The concept of exhibiting to the world a nation’s resources and achievements in art, science, and industry has its origins in ancient times. According to the Bible, the fifth-century-b.c. Persian king Xerxes I showed the riches of his kingdom for five months. More recently, fine art exhibitions were mounted, but such shows gradually added inventions. Following the Industrial Revolution and the consequent rise of mechanization, expositions demonstrating industrial progress were held regularly. Before 1900, no fewer than thirteen were organized in the manufacturing centers and capitals of Europe. They were popular events and buildings were purpose-built for them; perhaps the most renowned was Joseph Paxton’s revolutionary Crystal Palace, built in London for the Great Exhibition of 1851. In turn, many of those structures became showpieces of structural and technological advances.
Following the celebrated success of the Great Exhibition and Britain’s abandonment of such shows after 1862, the French seized the opportunity to take center stage, so to speak. Between 1855 and 1900 five international exhibitions were presented in Paris, boasting of the progress of French industry and the country’s rapid transition from a predominantly agrarian to an industrial economy. By 1889 when L’Exposition Tricolorée commemorated the centenary of the French Revolution, the size and variety of machines and other items offered for display were so great that a range of special exhibition spaces was needed. A formal entrance structure was built—the famed Eiffel Tower—and two long galleries were dedicated to the fine and liberal arts and a third to clothing and furniture exhibits. Beyond them and behind the Dome Central that terminated the long axis of the showground rose the vast and impressive Galerie des Machines.
Built principally of iron and glass, the structure employed a three-hinged or portal arch spanning a phenomenal 375 feet (114 meters); the widest previously achieved was 242 feet (74 meters) in the train shed of St. Pancras Station, London, about 25 years earlier. The display hall was 1,270 feet (380 meters) long, and its colossal proportions provided the largest unobstructed floor area of any building in history—an ideal setting in which to show the world the massive engines, transformers, dynamos, and other wonders of the age. The 20 prefabricated wrought-iron trusses of the main span comprised two half-arches, hinged at their meeting point 143 feet (45 meters) above the floor. They curved and tapered to a slender wedgelike base, where their loads were distributed to the ground through a hinged joint. The apparent lightness with which they touched the ground defied the conventional, rational notion that the base was the principal load-bearing component of any structure; here that role was seemingly reversed. The hinges allowed small movements between the foot of the frames and the foundation but made the arches statically determinate. Thus, stresses and reactions at the supports could be calculated beforehand and were only slightly influenced by movements of the supports or thermally induced dimensional variations.

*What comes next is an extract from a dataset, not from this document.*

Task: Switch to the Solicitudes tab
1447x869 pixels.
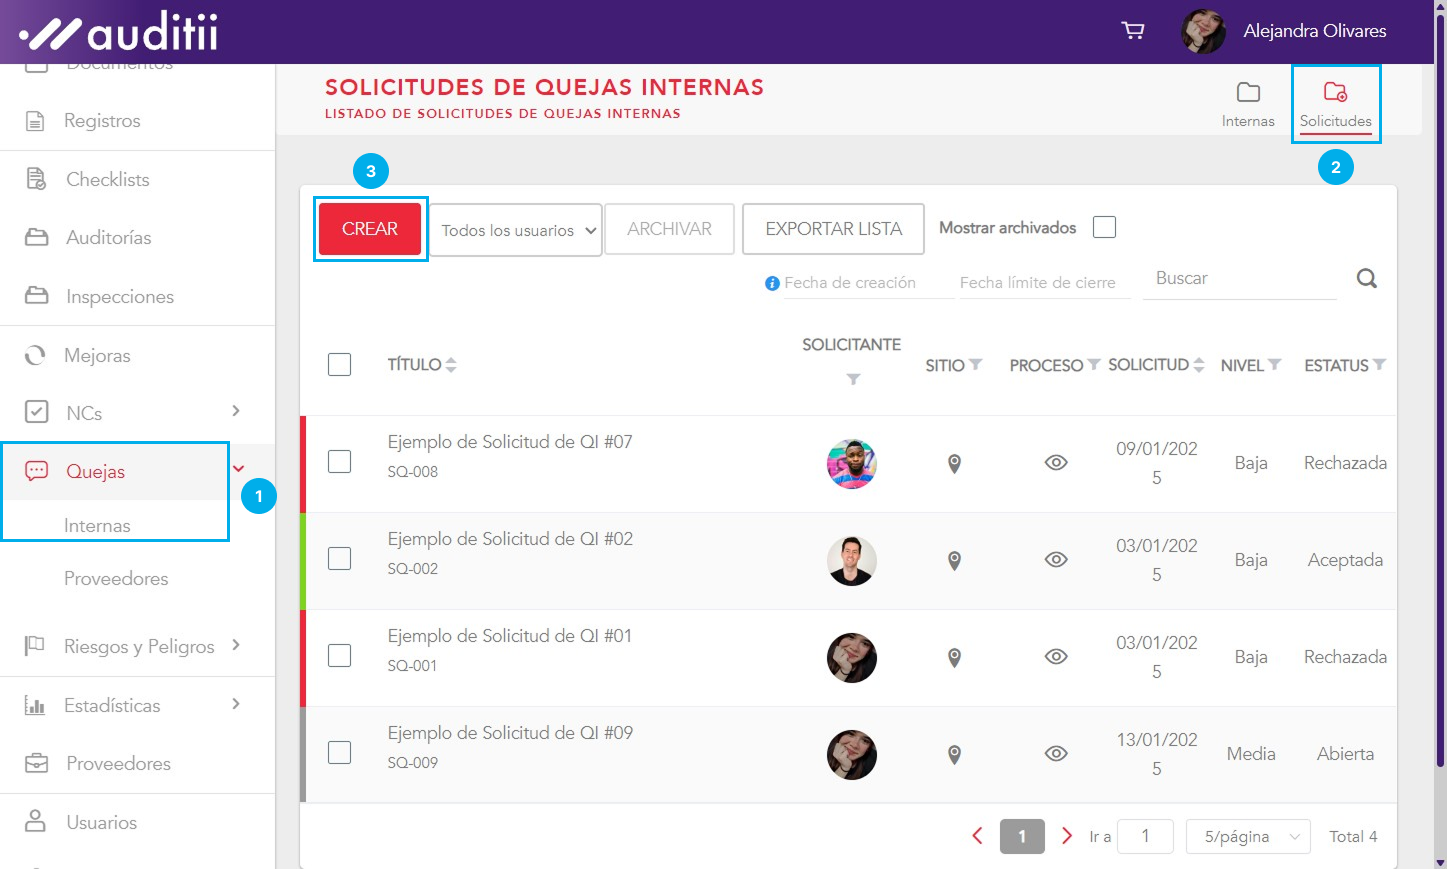Action: 1335,104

The iron frame of the galerie was exposed at each end in a frank display of its construction system. The walls were generally glazed, in part with colored glass. Paintings, mosaic, and ceramic bricks also formed part of the cladding. Elevated tracks on each side of the long axis carried mobile walkways above the exhibition space, allowing visitors to travel in carriages and to look down on the machines. The interior was lit by electric lights, invented only some seven years earlier. The galerie was more than just a place for displaying machinery; it was in itself, as one historian has observed, an “exhibiting machine.” It was enlarged for the 1900 Paris Exposition but demolished in 1910, because (so the reason was given) it spoiled the view of the church of Les Invalides. By then, the three-hinged arch was in wide use.